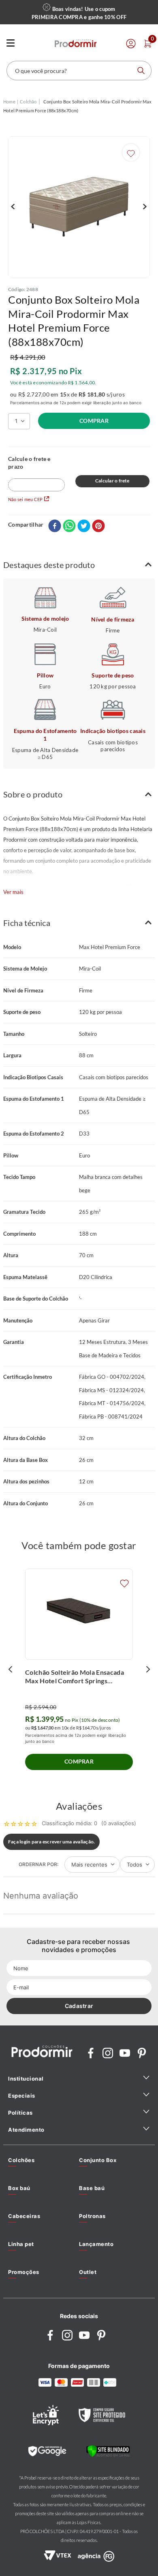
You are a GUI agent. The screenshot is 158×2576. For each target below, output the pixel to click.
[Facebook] (90, 2054)
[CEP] (36, 473)
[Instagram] (107, 2054)
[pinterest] (98, 526)
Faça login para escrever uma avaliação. (51, 1842)
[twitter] (83, 526)
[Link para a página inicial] (9, 102)
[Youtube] (125, 2054)
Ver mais (13, 892)
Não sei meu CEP (25, 499)
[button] (79, 565)
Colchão (28, 101)
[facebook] (54, 526)
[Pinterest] (142, 2054)
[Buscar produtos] (141, 70)
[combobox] (79, 70)
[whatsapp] (69, 526)
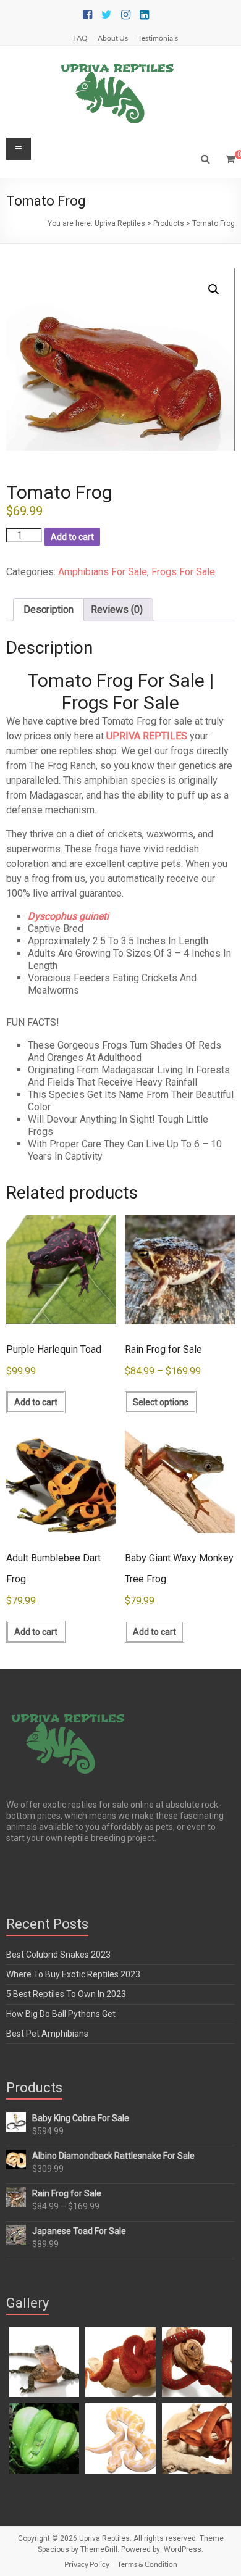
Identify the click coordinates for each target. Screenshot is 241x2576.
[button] (214, 289)
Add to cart (72, 537)
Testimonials (158, 37)
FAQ (80, 37)
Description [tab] (48, 609)
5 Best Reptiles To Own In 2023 (66, 1994)
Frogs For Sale (183, 572)
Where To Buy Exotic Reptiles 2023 (73, 1974)
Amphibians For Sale (102, 572)
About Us (113, 37)
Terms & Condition (147, 2564)
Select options (160, 1402)
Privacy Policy (86, 2564)
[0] (230, 159)
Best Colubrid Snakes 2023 (58, 1954)
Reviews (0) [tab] (117, 609)
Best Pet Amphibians (47, 2033)
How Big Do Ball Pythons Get (61, 2014)
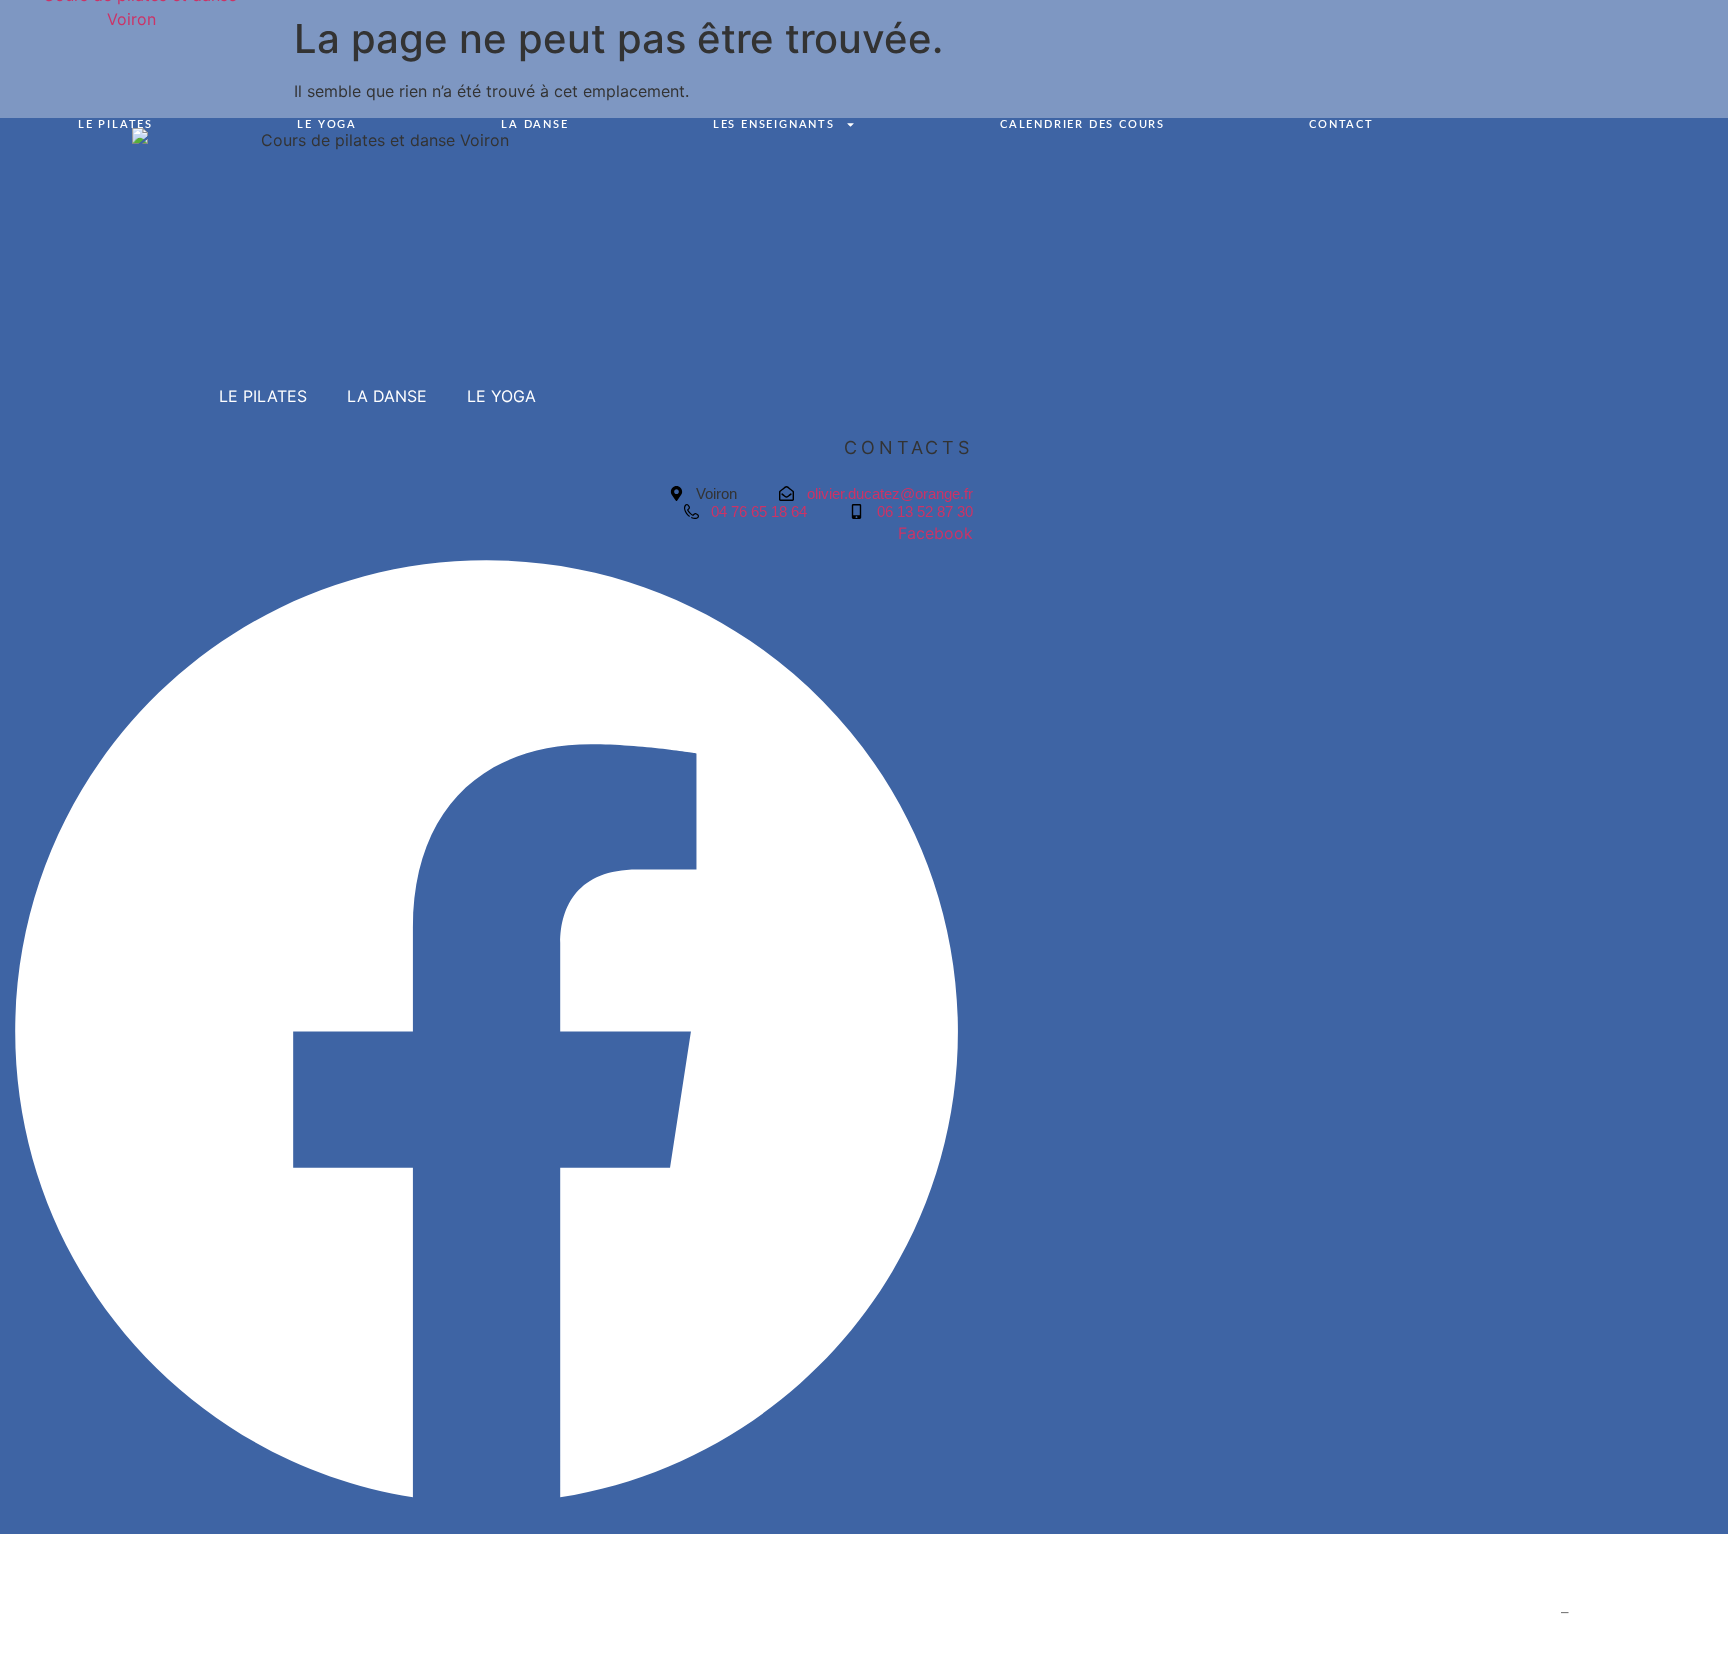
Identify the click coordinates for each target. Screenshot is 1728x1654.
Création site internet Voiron (1456, 1612)
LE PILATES (115, 124)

[Work request]
Retype each line above precisely, please. Skip anything that is a picture.

[Task answer]
You are a GUI agent. The screenshot is 158×2576. For each target below, output the pixel to click.
[Facebook] (90, 2054)
[CEP] (36, 473)
[Instagram] (107, 2054)
[pinterest] (98, 526)
Faça login para escrever uma avaliação. (51, 1842)
[twitter] (83, 526)
[Link para a página inicial] (9, 102)
[Youtube] (125, 2054)
Ver mais (13, 892)
Não sei meu CEP (25, 499)
[button] (79, 565)
Colchão (28, 101)
[facebook] (54, 526)
[Pinterest] (142, 2054)
[Buscar produtos] (141, 70)
[combobox] (79, 70)
[whatsapp] (69, 526)
Identify the click coordinates for each target. Screenshot is 241x2576.
[button] (214, 289)
Add to cart (72, 537)
Testimonials (158, 37)
FAQ (80, 37)
Description [tab] (48, 609)
5 Best Reptiles To Own In 2023 (66, 1994)
Frogs For Sale (183, 572)
Where To Buy Exotic Reptiles 2023 (73, 1974)
Amphibians For Sale (102, 572)
About Us (113, 37)
Terms & Condition (147, 2564)
Select options (160, 1402)
Privacy Policy (86, 2564)
[0] (230, 159)
Best Colubrid Snakes 2023 (58, 1954)
Reviews (0) [tab] (117, 609)
Best Pet Amphibians (47, 2033)
How Big Do Ball Pythons Get (61, 2014)
Identify the click coordinates for each target. Screenshot is 1728x1654.
Création site internet Voiron (1456, 1612)
LE PILATES (115, 124)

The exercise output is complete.